→ THINGS TO DO
[1] In the text about the CELAC summit, what body was the predecessor to CELAC?
[2] Please retype the stretch of the text about the CELAC summit from "It’s therefore not" through "sipped Venezuelan coffee.".

→ PAGE TEXT
▼

It’s therefore not surprising that it was Venezuela and Chavez who became the president pro tempore of CALC, the predecessor to CELAC, that Venezuela hosted the founding summit on the weekend, and has lead the push to make CELAC real and legitimate.

“For 12 years since Chavez came into government, we’ve been fighting for Latin American integration,” Colina from Avila told me, as she sipped Venezuelan coffee.

“The president [Hugo Chavez] has had a political policy of strengthening Venezuela’s relations with other countries, through bilateral agreements, talks, and ALBA and UNASUR,” Melero added.

“It’s an honour for Venezuela [to host the summit]… many talk about the dream of Bolivar [for a united Latin America] but few talk about it as a project, about actually putting it into practice. Today we’re laying down the first stone, a fundamental one for the unity of Latin America and for our real independence,” Chavez said.

The seriousness the Venezuelan government is giving CELAC was evident in the ongoing coverage and debate by its radio, television, and written media, the decoration of Caracas streets and parks with CELAC posters and photos of Latin America, and the high level of organisation of both the summit and for the media.

▲

→ DATASET EXCERPT

▼

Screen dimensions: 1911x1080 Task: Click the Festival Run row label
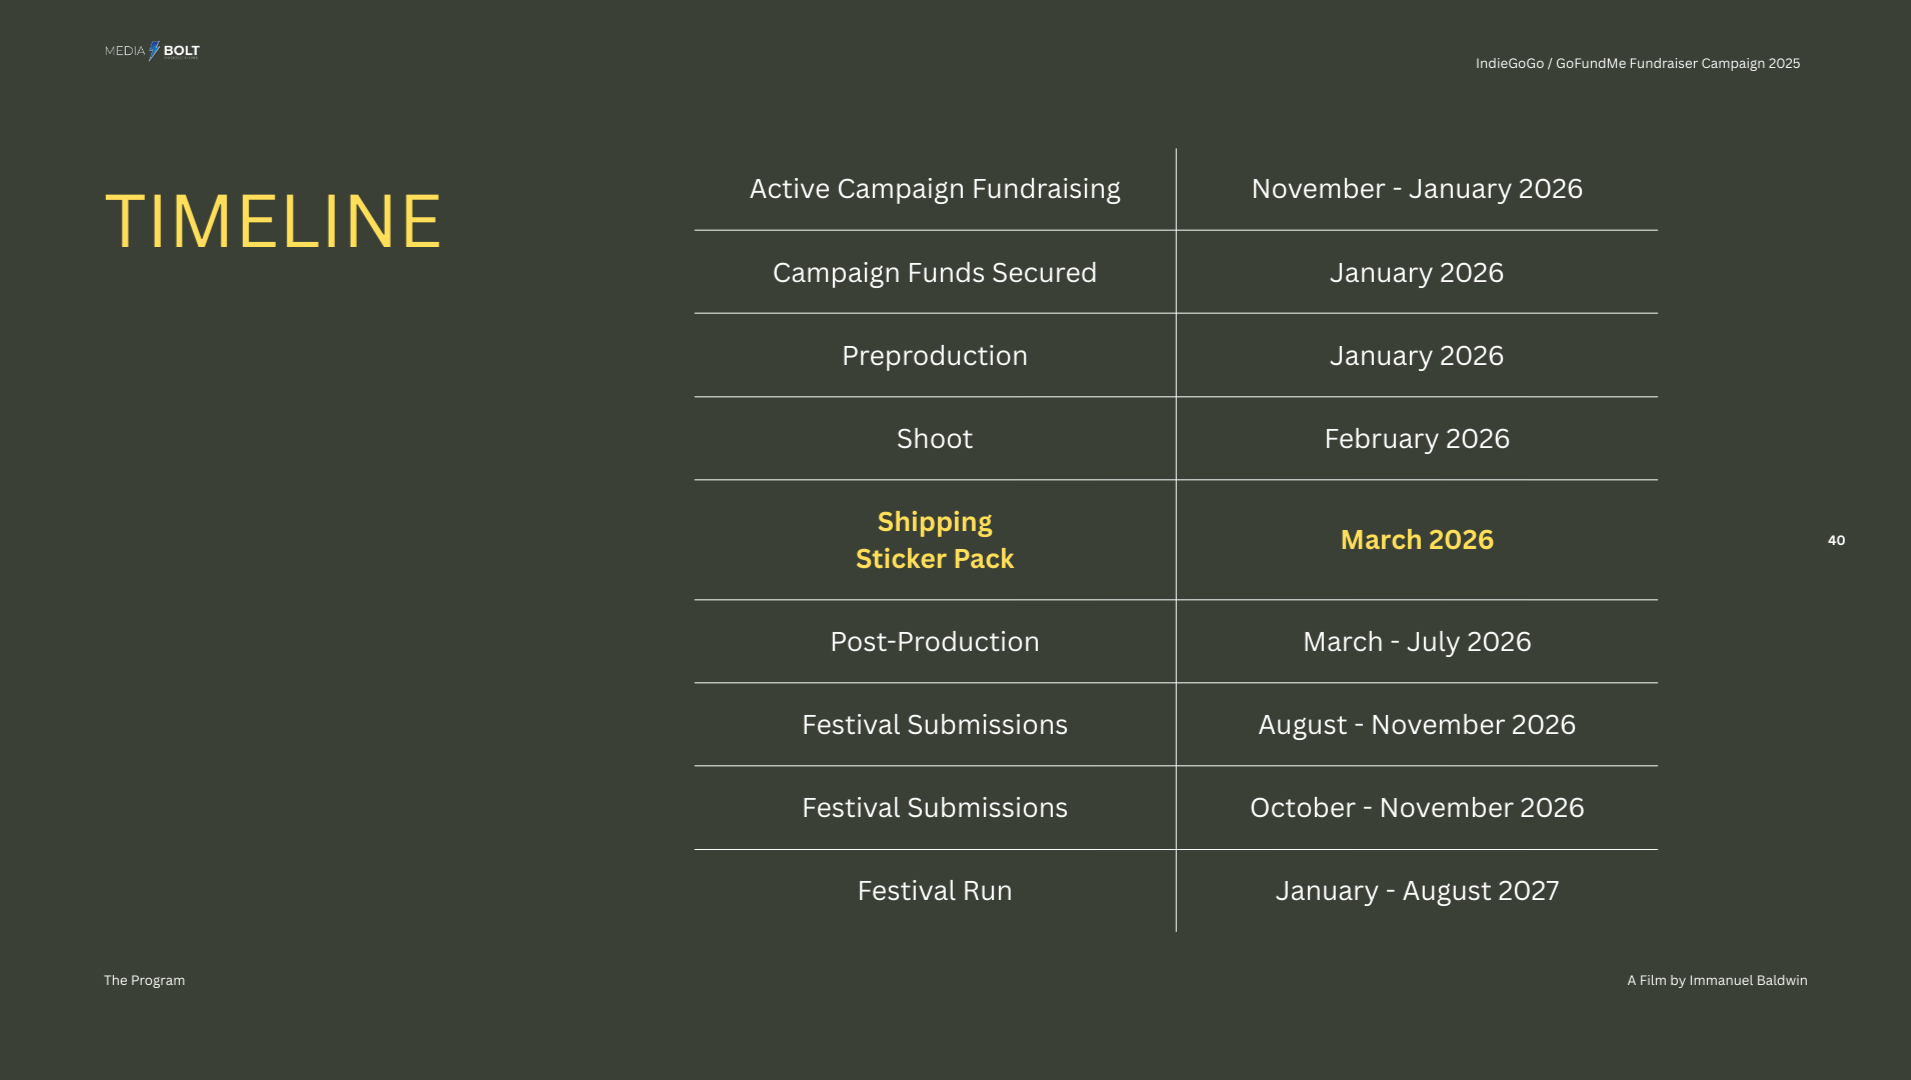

▲

→ THE ANSWERS
[1] CALC

[2]
It’s therefore not surprising that it was Venezuela and Chavez who became the president pro tempore of CALC, the predecessor to CELAC, that Venezuela hosted the founding summit on the weekend, and has lead the push to make CELAC real and legitimate.

“For 12 years since Chavez came into government, we’ve been fighting for Latin American integration,” Colina from Avila told me, as she sipped Venezuelan coffee.